Since the initial post, I have also learned, that some kids in care often need to see love and relationships modeled in a healthy way. I feel now, that part of my role as a foster parent is to also model love and relationships in a healthy way. So kids need to be loved, and see love and healthy relationships.

Because I Can

“Because I can” was a major factor in why I first became a foster parent. There were plenty of reasons not to become a foster parent, but the argument against becoming a foster parent was always trumped by the internal debate of “why become a foster parent”, which could always be answered with “because I can”. I realized not everyone can be a foster parent, and that we were in a place in our life where becoming a foster parent was a possibility. Even today, when people ask me why I became a foster parent, or why I am still a foster parent, after all of the difficulties we have endured, my answer is often “because I can”. It is true; I can and I want to, and these kids and families deserve the support of their community.

Our life’s have changed so much in the past years since we became foster parents, and there may become a time where we no longer feel that “we can” do foster care. We are coming to terms with that possibility, but no matter what happens, we are happy that we said “yes” because we could. If we do stop fostering, I know that we will continue to do whatever else we can to support kids in care, families in need, and a system that needs improvement, “because we can”.

There is a Need

I hate that this is still a reason why I am a foster parent. Unfortunately, in Oregon, and much of the United States, there is a foster care crisis. There are not enough homes to place the kids who come into care. I know that “I can” and there is a need. As much as we enjoying fostering kiddos, giving them love, and supporting their families when possible, I will not be sad the day that DHS stops calling us to see if we are able to care for a child because there is no need. There still is a need, but I sure do hope that there is a day when there is a surplus of foster homes, and no kids to place with them, because society has stepped up to support families who are struggling, before they need to have their kids removed.

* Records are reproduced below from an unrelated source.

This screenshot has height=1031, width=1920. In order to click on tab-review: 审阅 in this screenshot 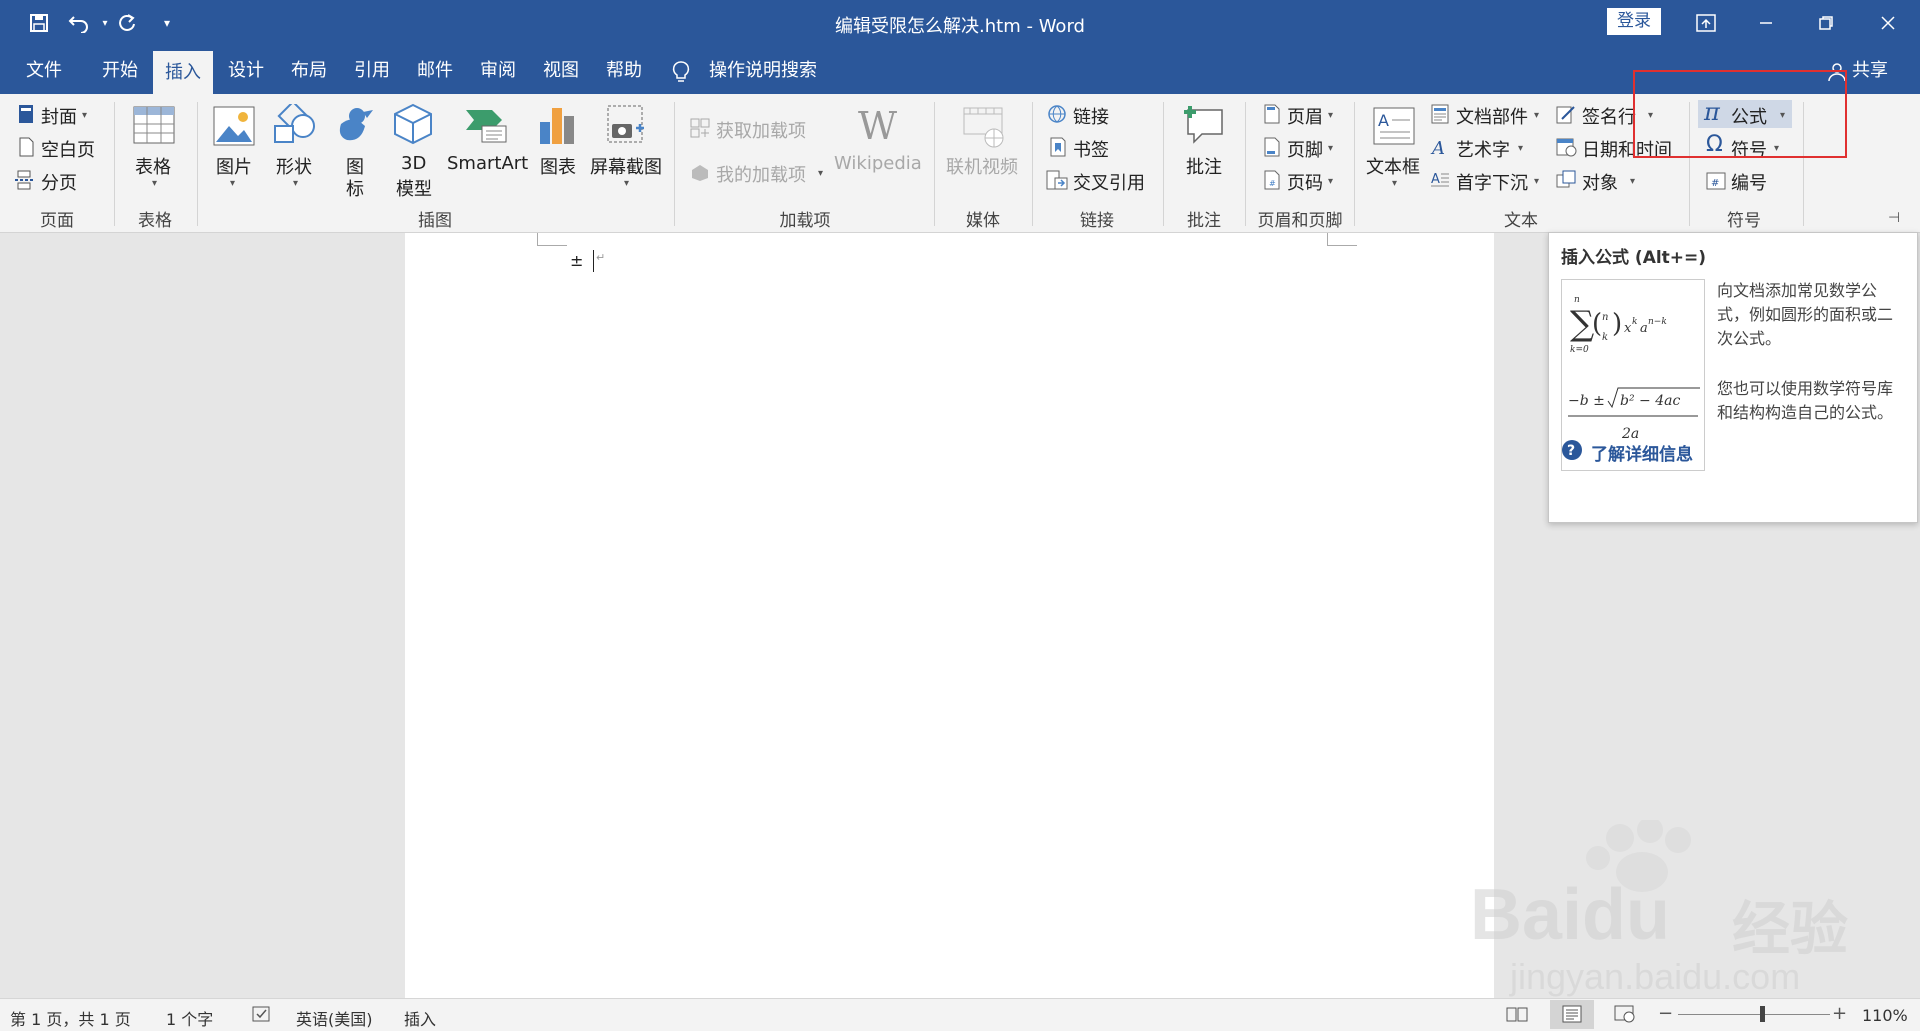, I will do `click(498, 71)`.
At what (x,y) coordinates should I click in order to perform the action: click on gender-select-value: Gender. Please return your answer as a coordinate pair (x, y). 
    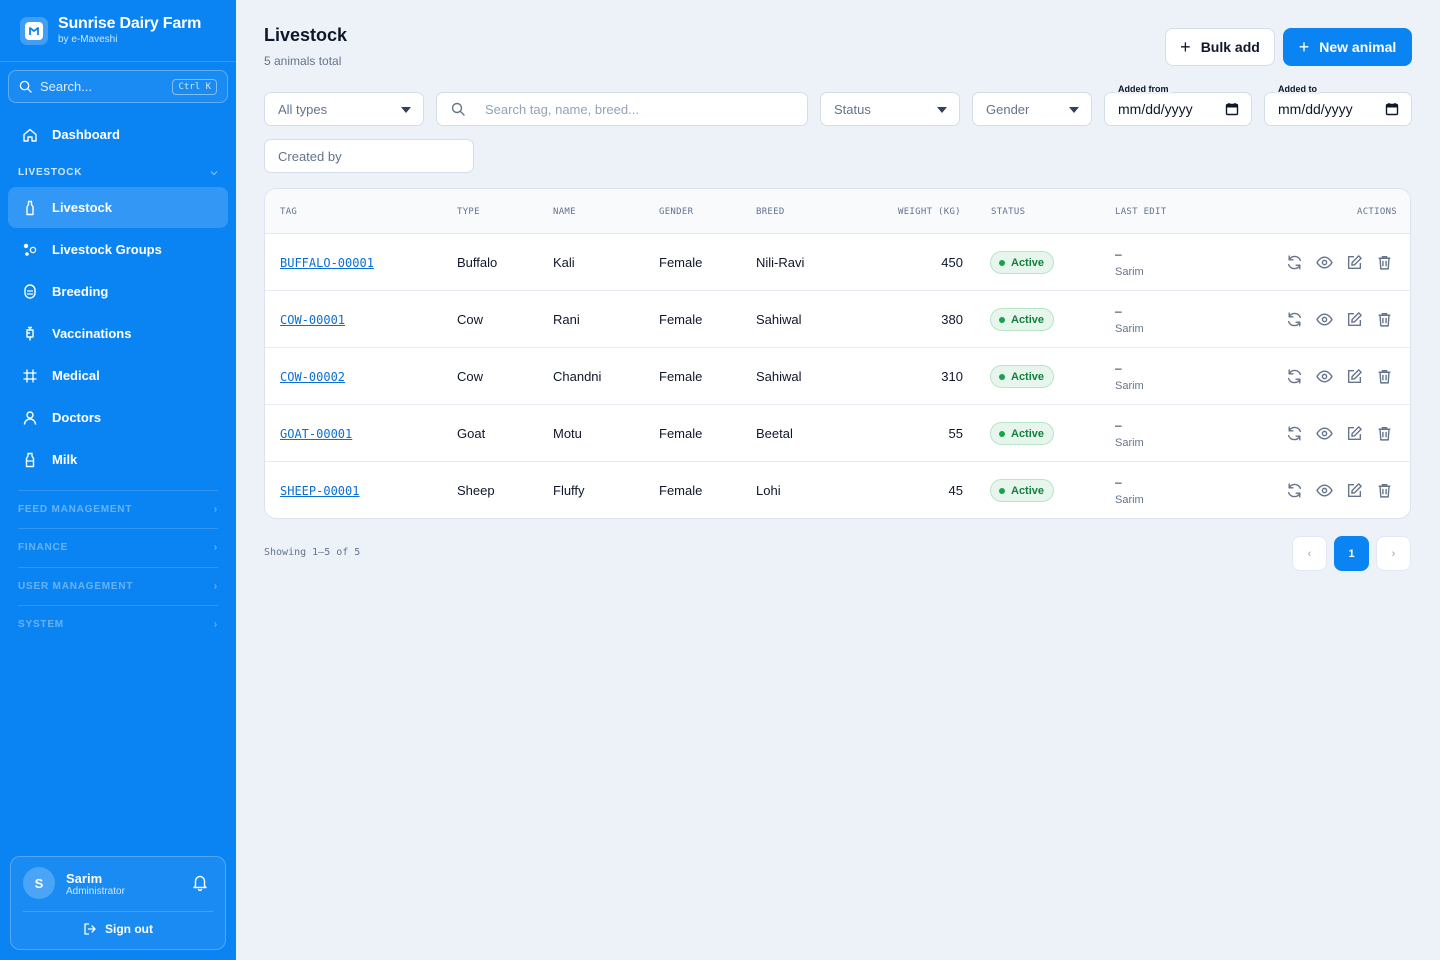
    Looking at the image, I should click on (1008, 109).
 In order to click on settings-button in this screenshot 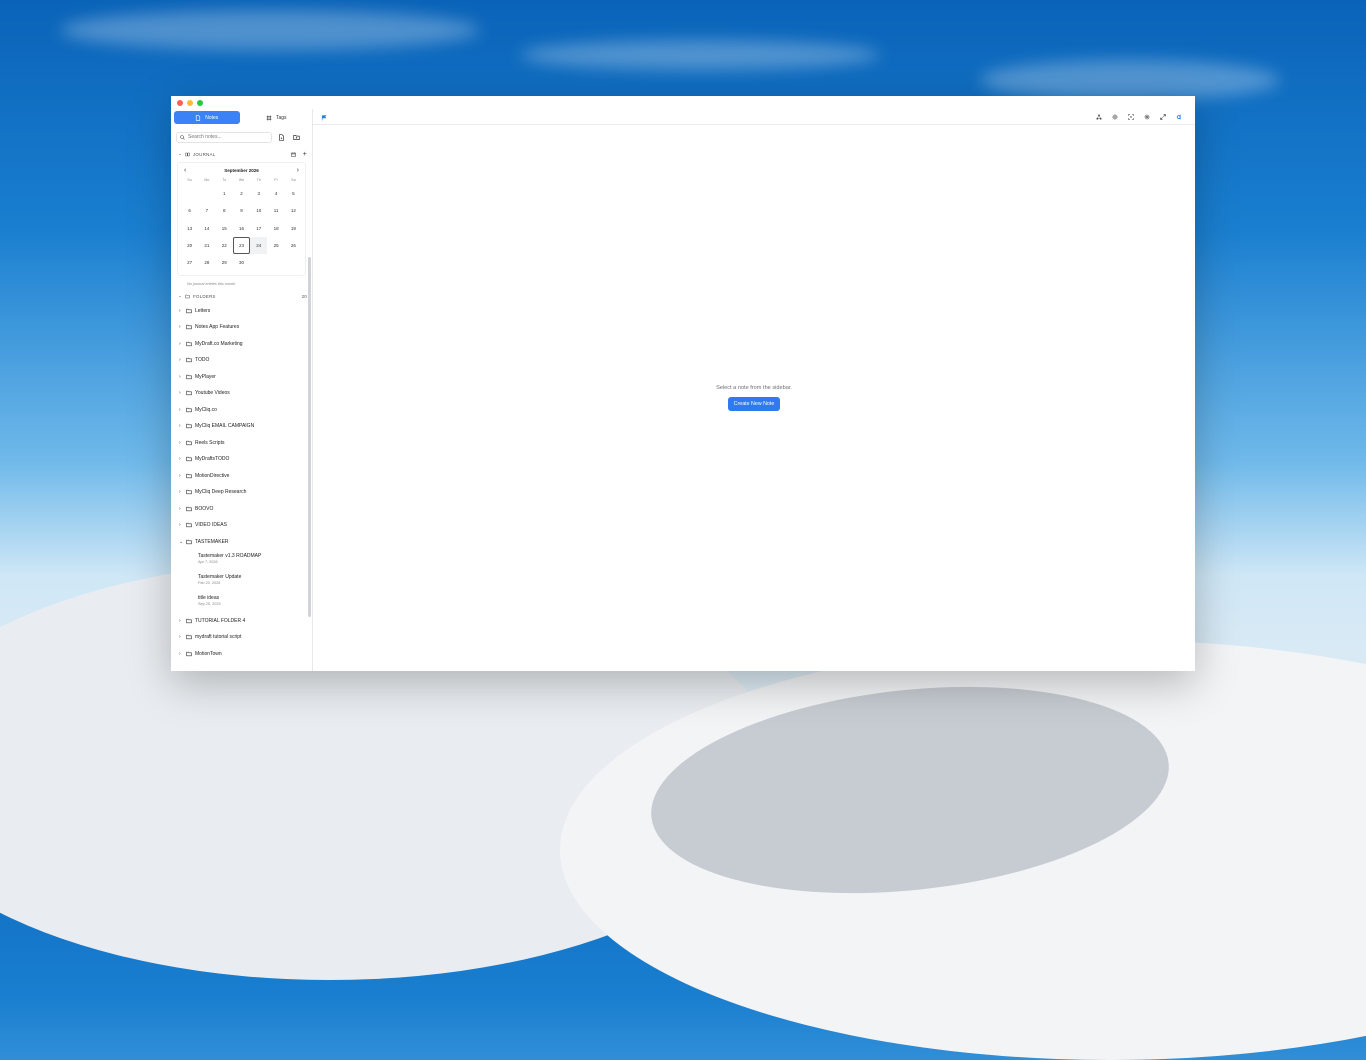, I will do `click(1147, 117)`.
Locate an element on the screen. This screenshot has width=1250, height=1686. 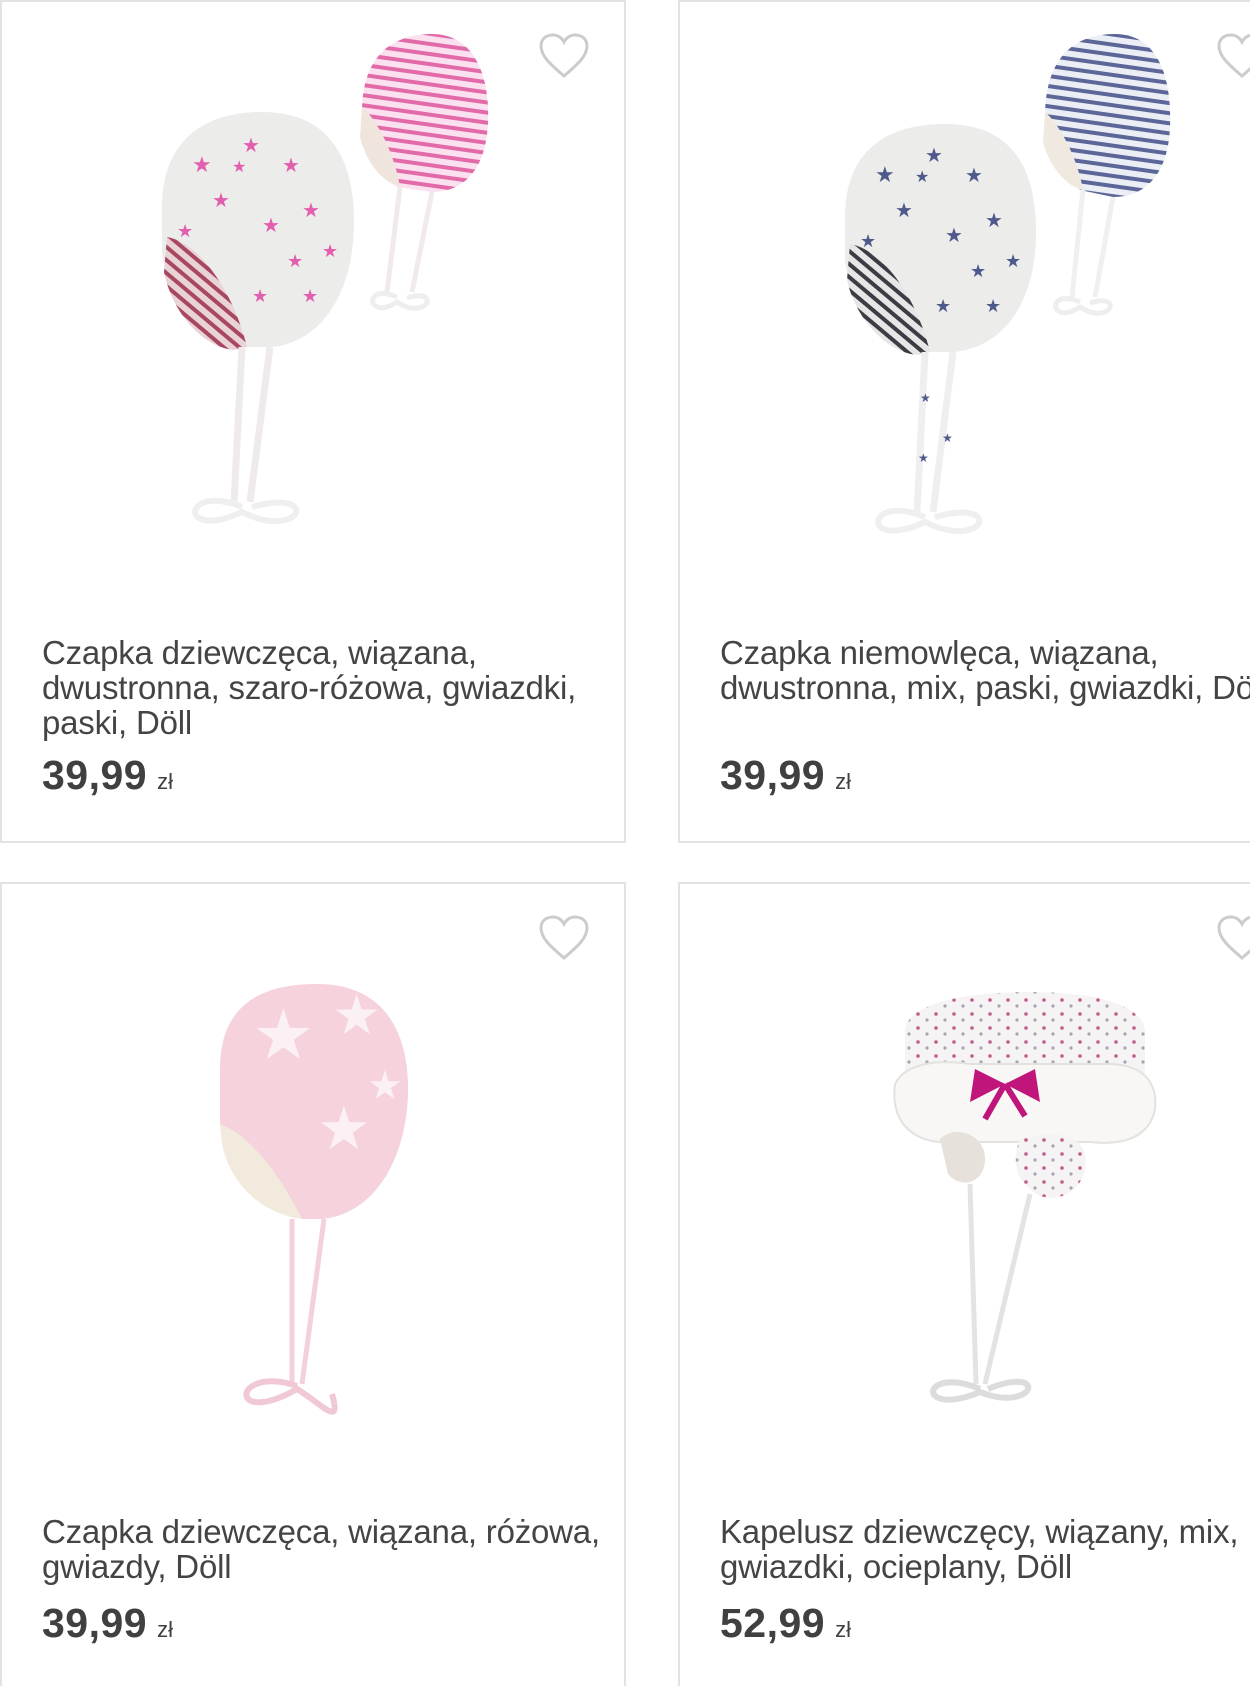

I Don’t Know But I Love It

We all do things that aren’t logical, or we don’t have an explanation of why we do it, other than we enjoy it. I do a lot of things in my life that are hard, or at the very least are not easy and do not make my life easier, but I do them because I enjoy them. There is often beauty in the struggle. There can be a lot of struggle in foster care, but there is also a lot of beauty. Remembering why I foster helps me appreciate the beauty just a little bit more. But day in and day out, deep down, I know I do love this journey for what it is.

I Don’t Know

A lot of things in life can’t be explained logically, or can’t be summed up in a single statement. There are a lot of logical reasons for us to not be foster parents. Especially after the struggles we have endured over these past few years. The heartache of kids leaving, the uncertainty of timelines, the attachment, the frustrations with the system, boundaries being crossed, all are reasons to say we are no longer able to do foster care. But I am learning that a lot of things in life do not have logical answers, can not be planned, and should just be accepted. We do this because we can, because we know that kids need to be loved, deserve to be loved, and we have love to give.

Remember Why

It can happen with anything. The daily grind takes over the narrative, and you lose sight of why you started in the first place. It happens at work, it happens at home, it happens with personal goals, and everything in between. You embark on the journey, and the going gets tough. Sometimes it gets extremely tough. With foster care, there are so many things that are hard. You could have a new placement, a kiddo leave your home, a difficult caseworker, a very agonizing and drawn out case with no clear path, a child with extreme behaviors, or any other myriad of difficulties and frustrations that wear on you.  When the times get tough, it can be very helpful to revisit why you started the journey in the first place. If those values still ring true to you now, that can be the necessary motivation to continue on.